Problem details. Rewrite everything from the line containing "Screen dimensions: 1127x681" down to the end of the items as a JSON list of strings, one per line, skipping blank lines and leaving out the pictures.

Recorded information.
** Start **

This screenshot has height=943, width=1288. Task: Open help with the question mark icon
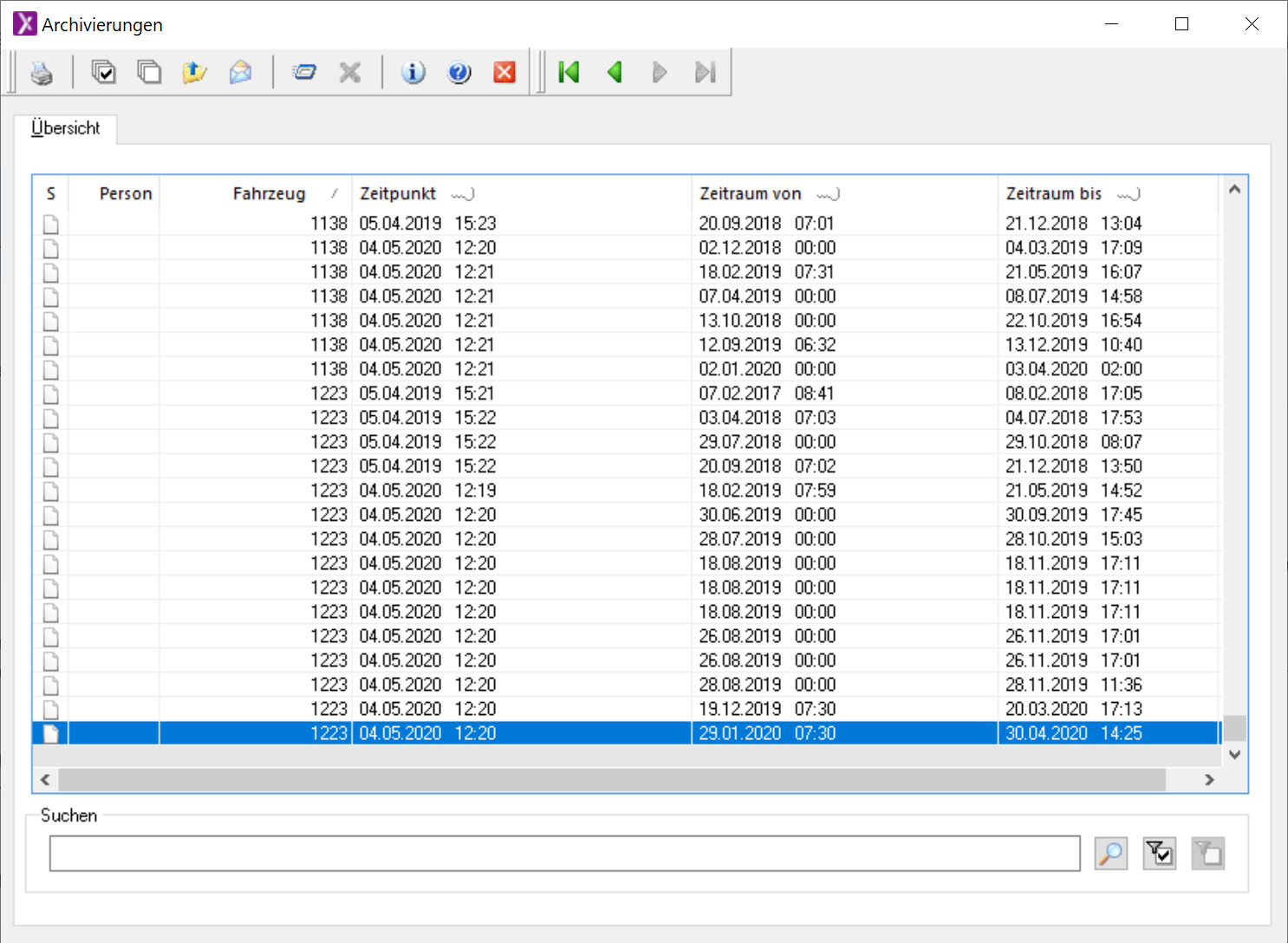pos(459,73)
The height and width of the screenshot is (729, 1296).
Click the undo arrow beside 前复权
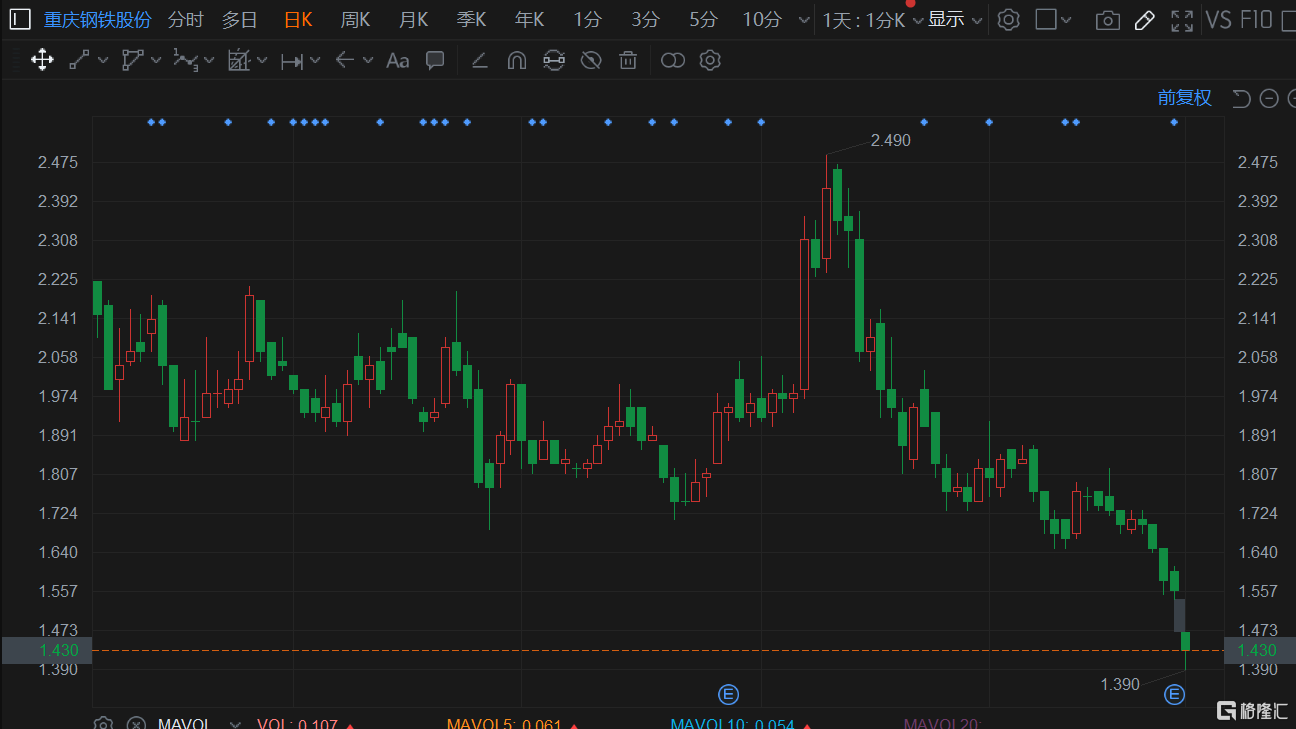[1241, 98]
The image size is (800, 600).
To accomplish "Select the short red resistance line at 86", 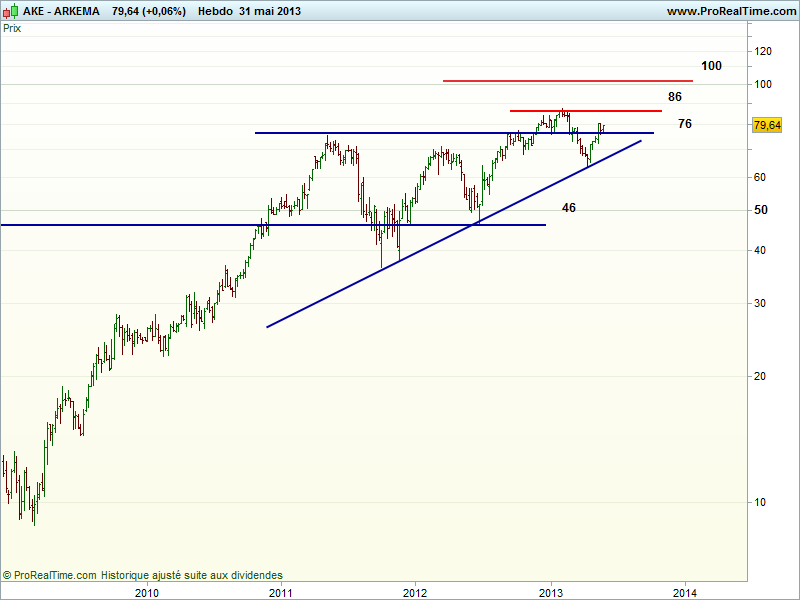I will (x=585, y=110).
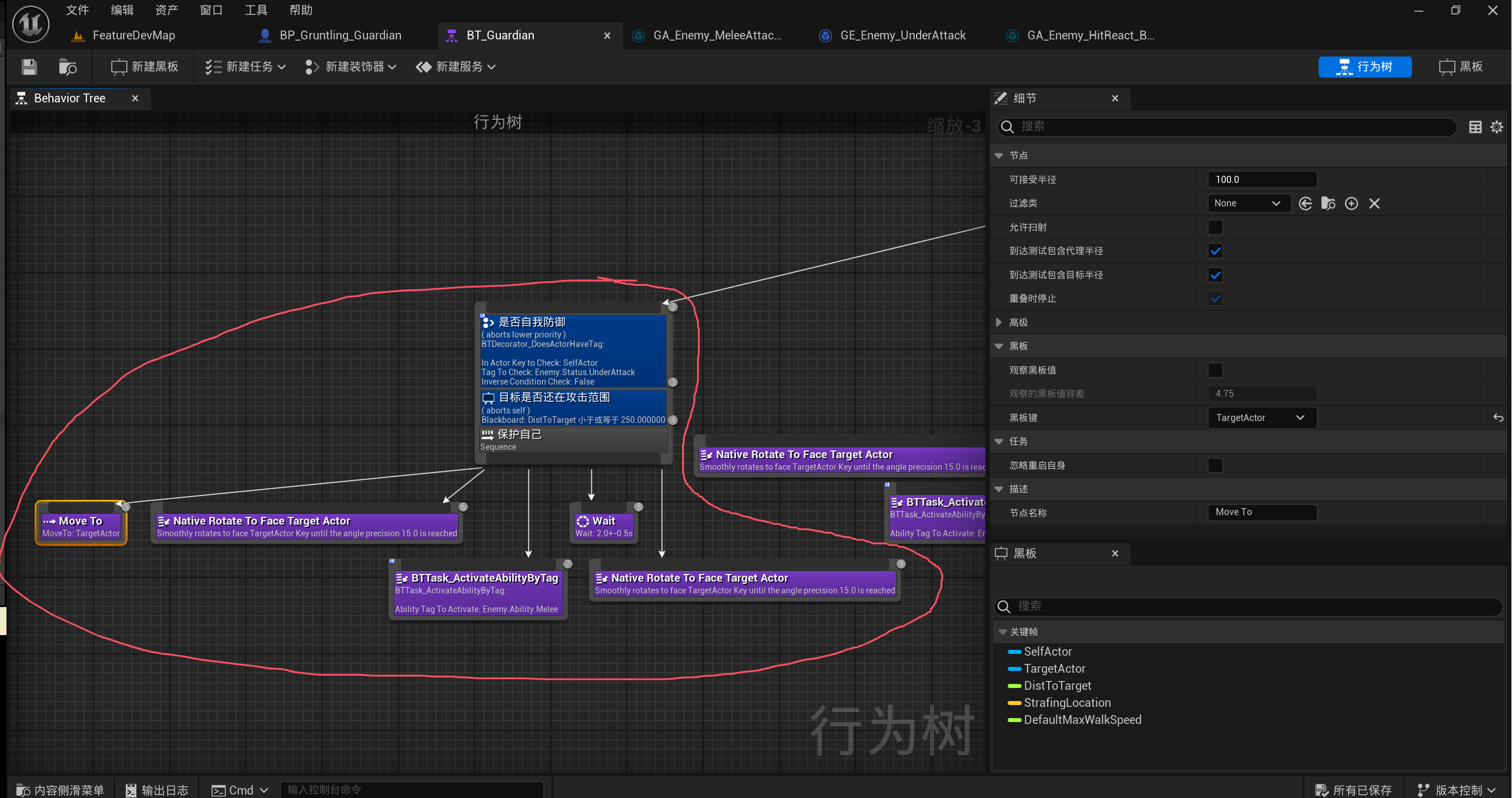Click the browse to asset icon in toolbar

pos(68,67)
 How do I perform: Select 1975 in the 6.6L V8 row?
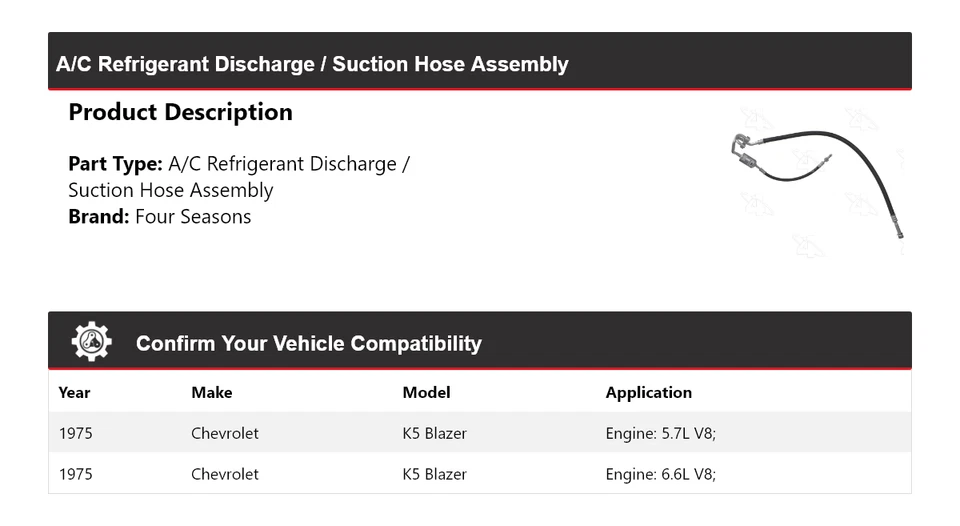[76, 474]
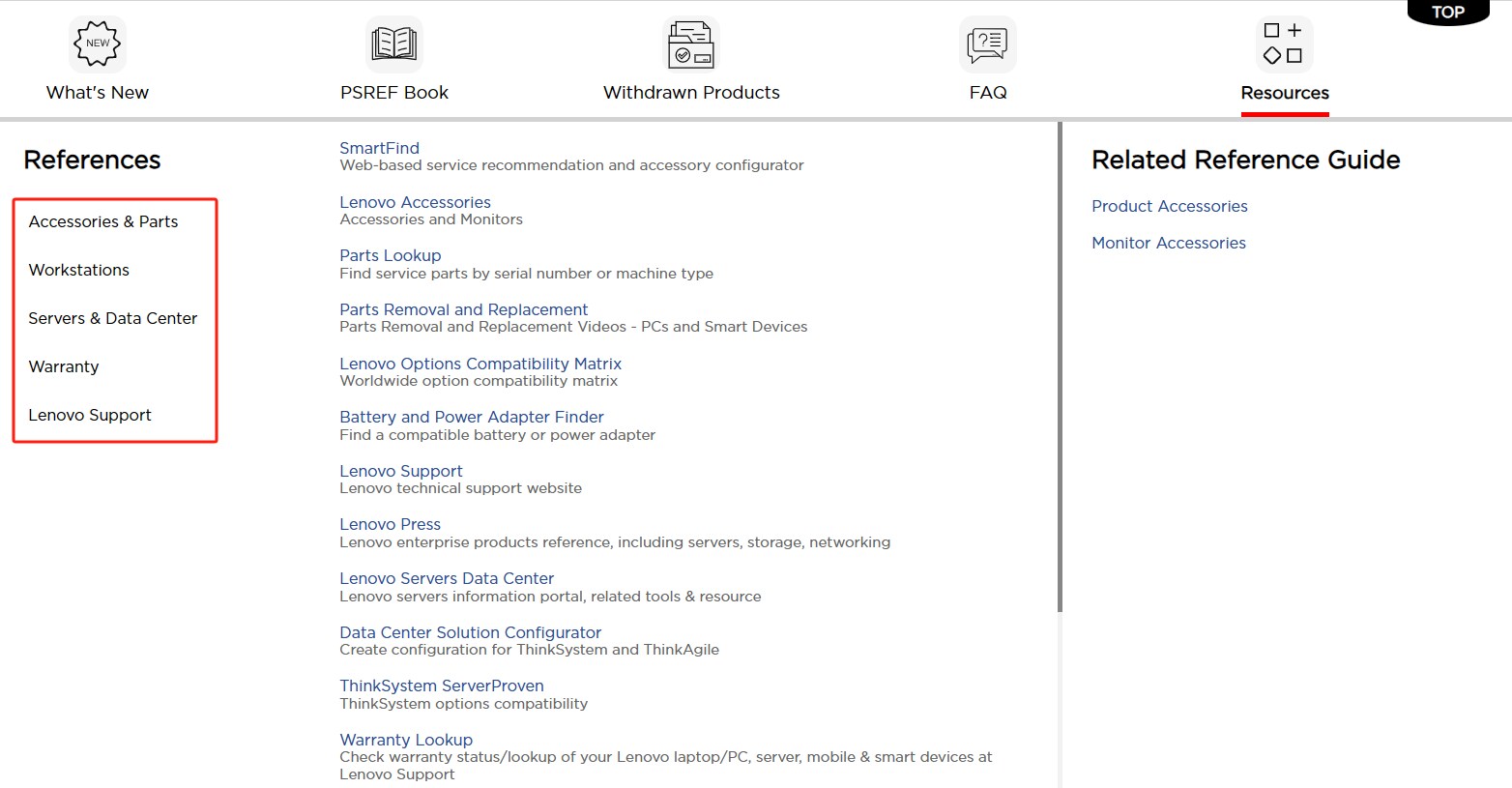Select Warranty in the References list
This screenshot has height=788, width=1512.
pos(64,366)
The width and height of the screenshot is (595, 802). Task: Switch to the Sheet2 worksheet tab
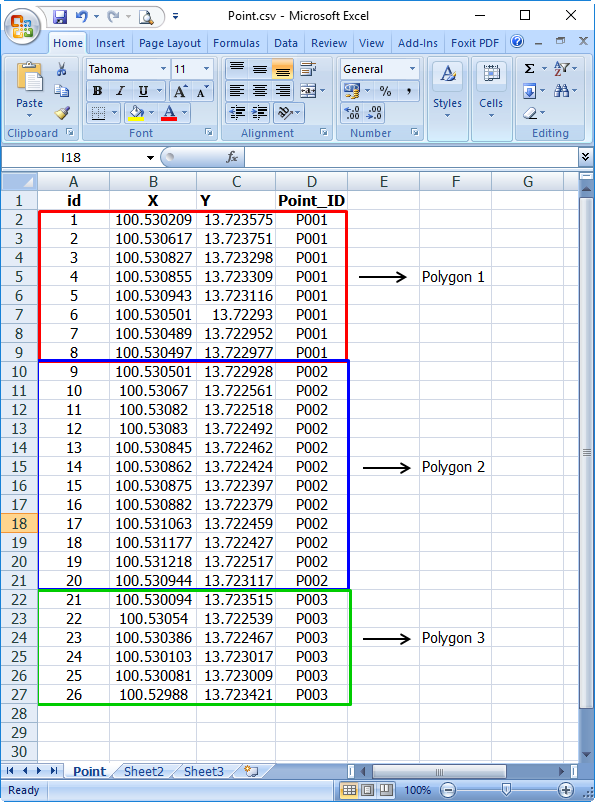[144, 771]
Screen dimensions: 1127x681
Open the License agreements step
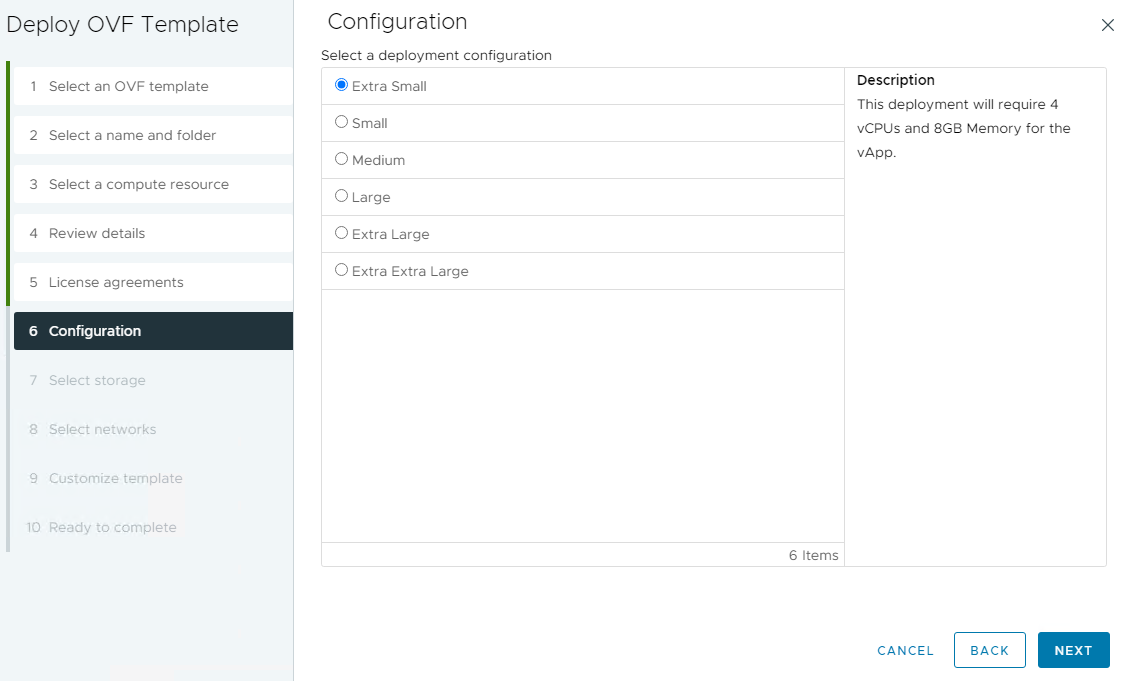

** End **

Answer to this problem.
[
  "Screen dimensions: 1127x681",
  "Open the License agreements step"
]